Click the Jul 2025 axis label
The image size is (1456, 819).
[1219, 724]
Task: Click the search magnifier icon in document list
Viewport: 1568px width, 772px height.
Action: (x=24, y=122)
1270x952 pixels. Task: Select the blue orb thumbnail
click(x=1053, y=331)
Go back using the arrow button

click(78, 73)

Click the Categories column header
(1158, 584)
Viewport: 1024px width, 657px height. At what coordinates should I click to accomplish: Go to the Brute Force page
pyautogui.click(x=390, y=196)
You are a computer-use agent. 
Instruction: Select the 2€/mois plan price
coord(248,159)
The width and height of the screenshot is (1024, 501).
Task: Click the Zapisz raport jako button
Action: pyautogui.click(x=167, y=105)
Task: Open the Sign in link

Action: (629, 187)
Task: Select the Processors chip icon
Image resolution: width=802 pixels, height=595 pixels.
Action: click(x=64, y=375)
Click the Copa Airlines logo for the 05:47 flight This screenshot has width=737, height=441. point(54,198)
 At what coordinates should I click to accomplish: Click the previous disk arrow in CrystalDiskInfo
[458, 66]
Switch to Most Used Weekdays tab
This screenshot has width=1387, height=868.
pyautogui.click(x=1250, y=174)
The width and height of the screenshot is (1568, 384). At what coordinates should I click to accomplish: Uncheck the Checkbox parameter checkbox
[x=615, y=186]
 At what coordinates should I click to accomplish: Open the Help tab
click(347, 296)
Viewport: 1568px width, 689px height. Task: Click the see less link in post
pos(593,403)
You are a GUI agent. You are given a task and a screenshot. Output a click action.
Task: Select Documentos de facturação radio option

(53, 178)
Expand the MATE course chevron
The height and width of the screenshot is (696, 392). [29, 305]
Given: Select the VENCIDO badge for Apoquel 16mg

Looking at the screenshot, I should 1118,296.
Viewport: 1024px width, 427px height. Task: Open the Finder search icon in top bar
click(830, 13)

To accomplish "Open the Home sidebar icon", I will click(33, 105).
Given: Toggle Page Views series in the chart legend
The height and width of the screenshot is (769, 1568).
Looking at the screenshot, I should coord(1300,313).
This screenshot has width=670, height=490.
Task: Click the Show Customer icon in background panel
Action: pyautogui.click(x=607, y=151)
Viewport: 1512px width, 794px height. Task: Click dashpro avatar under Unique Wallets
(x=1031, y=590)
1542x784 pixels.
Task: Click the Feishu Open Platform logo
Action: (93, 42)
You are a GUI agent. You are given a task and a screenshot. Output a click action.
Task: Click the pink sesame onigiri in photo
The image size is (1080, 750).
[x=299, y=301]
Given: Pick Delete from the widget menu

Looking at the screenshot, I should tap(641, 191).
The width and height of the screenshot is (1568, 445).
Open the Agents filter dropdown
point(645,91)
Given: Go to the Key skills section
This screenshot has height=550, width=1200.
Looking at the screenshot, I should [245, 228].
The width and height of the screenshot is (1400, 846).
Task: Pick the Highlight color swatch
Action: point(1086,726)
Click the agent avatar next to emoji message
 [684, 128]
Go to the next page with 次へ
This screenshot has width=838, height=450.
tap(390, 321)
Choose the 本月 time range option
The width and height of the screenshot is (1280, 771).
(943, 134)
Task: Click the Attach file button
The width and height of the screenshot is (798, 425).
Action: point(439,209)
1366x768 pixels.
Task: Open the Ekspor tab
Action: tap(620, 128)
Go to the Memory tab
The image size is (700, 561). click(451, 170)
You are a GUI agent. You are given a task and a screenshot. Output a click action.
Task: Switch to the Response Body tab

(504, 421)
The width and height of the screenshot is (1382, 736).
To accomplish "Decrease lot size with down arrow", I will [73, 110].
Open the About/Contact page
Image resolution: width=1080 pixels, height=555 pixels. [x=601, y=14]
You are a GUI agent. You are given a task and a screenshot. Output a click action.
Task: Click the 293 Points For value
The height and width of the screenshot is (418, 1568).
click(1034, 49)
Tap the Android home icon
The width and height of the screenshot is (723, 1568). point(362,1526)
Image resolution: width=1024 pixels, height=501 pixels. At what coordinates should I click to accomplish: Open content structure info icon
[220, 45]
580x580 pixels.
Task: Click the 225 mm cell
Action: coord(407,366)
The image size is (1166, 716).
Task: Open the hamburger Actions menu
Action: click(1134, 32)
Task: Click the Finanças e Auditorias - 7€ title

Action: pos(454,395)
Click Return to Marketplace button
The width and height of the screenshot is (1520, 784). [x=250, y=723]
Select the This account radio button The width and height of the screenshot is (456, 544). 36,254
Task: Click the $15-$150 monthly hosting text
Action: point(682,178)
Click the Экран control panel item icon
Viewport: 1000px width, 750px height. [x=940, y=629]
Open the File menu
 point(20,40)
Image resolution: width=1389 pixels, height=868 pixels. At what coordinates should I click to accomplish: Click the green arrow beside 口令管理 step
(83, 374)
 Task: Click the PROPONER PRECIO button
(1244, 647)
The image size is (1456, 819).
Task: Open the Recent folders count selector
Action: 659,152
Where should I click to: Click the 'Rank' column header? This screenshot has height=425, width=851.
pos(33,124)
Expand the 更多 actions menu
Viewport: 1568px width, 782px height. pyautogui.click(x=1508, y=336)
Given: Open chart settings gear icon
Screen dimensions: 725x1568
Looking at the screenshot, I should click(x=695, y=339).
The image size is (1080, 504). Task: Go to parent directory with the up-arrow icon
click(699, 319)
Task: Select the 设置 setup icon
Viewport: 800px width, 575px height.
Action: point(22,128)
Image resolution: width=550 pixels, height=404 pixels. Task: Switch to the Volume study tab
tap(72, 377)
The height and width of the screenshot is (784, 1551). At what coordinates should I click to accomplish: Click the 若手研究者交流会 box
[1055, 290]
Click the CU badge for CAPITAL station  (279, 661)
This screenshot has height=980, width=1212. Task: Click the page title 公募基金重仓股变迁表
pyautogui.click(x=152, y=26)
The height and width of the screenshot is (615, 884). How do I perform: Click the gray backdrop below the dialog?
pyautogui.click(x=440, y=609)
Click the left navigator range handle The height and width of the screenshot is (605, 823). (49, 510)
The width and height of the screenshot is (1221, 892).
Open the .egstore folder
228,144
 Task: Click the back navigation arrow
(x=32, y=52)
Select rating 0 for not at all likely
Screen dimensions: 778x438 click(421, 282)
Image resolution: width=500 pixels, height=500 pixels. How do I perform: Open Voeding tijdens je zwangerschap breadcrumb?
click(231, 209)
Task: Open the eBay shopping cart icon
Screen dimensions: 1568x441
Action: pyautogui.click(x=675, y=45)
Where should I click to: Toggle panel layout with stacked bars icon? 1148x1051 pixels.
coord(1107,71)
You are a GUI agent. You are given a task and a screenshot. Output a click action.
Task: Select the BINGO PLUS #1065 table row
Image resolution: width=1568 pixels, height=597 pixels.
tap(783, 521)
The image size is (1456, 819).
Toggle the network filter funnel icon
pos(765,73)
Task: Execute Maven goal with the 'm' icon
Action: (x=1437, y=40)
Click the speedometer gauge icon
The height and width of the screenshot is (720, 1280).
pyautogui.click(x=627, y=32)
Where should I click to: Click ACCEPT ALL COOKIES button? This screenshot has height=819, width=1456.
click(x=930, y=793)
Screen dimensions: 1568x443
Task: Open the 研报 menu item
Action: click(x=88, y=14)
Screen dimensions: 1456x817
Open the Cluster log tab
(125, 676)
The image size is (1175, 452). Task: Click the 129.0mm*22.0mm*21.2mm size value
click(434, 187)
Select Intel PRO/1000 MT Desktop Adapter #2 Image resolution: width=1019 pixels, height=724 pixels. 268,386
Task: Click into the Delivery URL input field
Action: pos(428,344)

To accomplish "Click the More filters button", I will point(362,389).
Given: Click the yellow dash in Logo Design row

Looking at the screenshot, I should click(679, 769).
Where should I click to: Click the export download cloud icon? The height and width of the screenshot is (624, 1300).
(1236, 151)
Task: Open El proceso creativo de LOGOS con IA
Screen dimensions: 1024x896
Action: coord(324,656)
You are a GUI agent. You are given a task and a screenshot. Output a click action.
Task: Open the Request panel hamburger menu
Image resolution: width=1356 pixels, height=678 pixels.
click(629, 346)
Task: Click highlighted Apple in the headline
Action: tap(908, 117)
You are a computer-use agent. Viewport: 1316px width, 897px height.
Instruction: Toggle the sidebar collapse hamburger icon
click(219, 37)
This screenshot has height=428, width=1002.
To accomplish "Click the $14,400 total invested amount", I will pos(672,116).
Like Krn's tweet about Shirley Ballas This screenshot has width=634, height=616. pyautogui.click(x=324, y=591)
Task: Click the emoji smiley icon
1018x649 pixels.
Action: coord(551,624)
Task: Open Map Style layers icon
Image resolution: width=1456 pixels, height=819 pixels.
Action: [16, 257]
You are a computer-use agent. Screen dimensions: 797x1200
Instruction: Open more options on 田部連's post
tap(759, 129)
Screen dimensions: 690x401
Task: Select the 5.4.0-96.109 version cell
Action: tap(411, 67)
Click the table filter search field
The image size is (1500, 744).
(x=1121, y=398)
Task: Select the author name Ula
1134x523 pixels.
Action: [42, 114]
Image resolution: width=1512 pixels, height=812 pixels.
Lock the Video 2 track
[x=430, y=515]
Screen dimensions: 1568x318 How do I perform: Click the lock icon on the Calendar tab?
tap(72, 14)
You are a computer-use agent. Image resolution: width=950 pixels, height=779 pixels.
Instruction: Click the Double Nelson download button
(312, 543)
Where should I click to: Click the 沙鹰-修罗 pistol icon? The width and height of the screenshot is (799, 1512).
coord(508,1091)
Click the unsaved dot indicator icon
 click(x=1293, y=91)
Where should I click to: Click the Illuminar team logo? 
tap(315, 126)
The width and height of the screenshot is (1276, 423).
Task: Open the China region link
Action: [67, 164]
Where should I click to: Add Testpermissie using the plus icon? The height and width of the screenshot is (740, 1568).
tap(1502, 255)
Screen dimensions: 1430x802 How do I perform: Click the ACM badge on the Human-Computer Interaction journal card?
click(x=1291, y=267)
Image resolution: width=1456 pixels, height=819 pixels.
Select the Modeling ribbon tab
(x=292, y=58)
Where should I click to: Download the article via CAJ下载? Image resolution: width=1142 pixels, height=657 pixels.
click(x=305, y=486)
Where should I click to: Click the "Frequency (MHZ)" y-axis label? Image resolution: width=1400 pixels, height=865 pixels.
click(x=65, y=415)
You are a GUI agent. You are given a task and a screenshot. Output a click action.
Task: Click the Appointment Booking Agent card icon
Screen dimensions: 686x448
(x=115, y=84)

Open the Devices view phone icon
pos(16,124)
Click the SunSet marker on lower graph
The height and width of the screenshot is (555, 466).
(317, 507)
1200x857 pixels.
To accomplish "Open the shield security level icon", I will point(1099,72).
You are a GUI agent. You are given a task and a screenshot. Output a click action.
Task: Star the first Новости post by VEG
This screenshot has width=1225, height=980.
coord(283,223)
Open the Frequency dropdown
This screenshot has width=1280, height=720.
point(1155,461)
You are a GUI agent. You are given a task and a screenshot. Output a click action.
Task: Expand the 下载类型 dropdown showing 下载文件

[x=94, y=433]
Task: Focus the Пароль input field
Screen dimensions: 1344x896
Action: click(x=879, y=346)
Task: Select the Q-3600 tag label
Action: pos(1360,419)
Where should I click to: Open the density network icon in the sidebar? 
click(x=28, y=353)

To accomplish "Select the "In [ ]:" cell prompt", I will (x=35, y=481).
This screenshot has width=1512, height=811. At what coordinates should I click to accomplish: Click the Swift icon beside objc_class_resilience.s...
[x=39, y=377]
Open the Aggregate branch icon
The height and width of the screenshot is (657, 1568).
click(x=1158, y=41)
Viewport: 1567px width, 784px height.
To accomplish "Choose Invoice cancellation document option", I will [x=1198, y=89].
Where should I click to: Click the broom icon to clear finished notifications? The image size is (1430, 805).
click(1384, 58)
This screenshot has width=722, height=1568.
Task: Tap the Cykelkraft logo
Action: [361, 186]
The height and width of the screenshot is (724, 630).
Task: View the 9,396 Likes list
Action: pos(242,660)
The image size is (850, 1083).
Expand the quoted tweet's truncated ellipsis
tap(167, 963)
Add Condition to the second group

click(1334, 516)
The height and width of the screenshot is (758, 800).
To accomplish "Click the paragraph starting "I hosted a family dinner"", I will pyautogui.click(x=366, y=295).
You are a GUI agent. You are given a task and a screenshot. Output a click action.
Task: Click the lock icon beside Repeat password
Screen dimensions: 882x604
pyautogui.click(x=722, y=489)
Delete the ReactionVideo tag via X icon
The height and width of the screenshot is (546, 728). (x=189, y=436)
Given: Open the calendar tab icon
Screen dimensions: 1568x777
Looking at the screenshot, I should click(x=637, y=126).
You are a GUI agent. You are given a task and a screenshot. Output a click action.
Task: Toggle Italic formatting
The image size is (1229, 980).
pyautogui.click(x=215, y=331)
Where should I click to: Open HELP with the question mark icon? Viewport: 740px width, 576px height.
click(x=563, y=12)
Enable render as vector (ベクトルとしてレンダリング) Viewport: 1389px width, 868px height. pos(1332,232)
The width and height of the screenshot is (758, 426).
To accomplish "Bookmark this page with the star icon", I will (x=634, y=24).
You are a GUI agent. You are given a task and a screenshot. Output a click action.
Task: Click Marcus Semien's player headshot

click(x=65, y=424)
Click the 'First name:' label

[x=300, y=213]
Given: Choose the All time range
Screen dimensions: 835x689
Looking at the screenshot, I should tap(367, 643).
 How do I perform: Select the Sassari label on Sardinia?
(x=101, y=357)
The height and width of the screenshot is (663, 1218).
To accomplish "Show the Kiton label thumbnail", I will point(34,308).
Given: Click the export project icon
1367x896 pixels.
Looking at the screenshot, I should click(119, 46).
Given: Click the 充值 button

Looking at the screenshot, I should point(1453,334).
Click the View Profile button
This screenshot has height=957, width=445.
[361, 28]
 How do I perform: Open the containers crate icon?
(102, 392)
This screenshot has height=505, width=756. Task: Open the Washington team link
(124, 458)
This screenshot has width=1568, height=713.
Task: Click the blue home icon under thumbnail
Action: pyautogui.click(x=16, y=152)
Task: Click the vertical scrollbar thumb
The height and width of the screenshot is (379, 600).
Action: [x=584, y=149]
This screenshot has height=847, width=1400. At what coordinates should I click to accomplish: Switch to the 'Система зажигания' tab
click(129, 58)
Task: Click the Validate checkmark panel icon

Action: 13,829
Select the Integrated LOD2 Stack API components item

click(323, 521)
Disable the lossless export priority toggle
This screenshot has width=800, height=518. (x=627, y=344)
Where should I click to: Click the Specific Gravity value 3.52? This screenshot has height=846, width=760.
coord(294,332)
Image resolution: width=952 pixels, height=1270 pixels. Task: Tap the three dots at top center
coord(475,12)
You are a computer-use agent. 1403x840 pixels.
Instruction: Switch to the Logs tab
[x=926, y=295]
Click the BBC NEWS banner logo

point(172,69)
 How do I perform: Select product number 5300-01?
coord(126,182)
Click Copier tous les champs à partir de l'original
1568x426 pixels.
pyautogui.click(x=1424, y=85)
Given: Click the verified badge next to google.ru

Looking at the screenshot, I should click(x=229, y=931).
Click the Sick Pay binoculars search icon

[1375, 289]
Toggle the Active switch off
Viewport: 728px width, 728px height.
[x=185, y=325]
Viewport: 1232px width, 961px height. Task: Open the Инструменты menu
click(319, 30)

********

* [Tarea a realizar]
Edita las líneas situadas entre la que contiene "Screen dimensions: 1456x817" y la que contiene "Action: coord(324,656)", ambas incluidas, sustituyendo "Cluster log" por "Cluster events" sin cambiar nada más. Escribe únicamente esas líneas.

* [El resultado]
Screen dimensions: 1456x817
Open the Cluster events tab
(125, 676)
The image size is (1175, 452). Task: Click the 129.0mm*22.0mm*21.2mm size value
click(434, 187)
Select Intel PRO/1000 MT Desktop Adapter #2 Image resolution: width=1019 pixels, height=724 pixels. 268,386
Task: Click into the Delivery URL input field
Action: pos(428,344)

To accomplish "Click the More filters button", I will point(362,389).
Given: Click the yellow dash in Logo Design row

Looking at the screenshot, I should click(679, 769).
Where should I click to: Click the export download cloud icon? The height and width of the screenshot is (624, 1300).
(1236, 151)
Task: Open El proceso creativo de LOGOS con IA
Screen dimensions: 1024x896
Action: coord(324,656)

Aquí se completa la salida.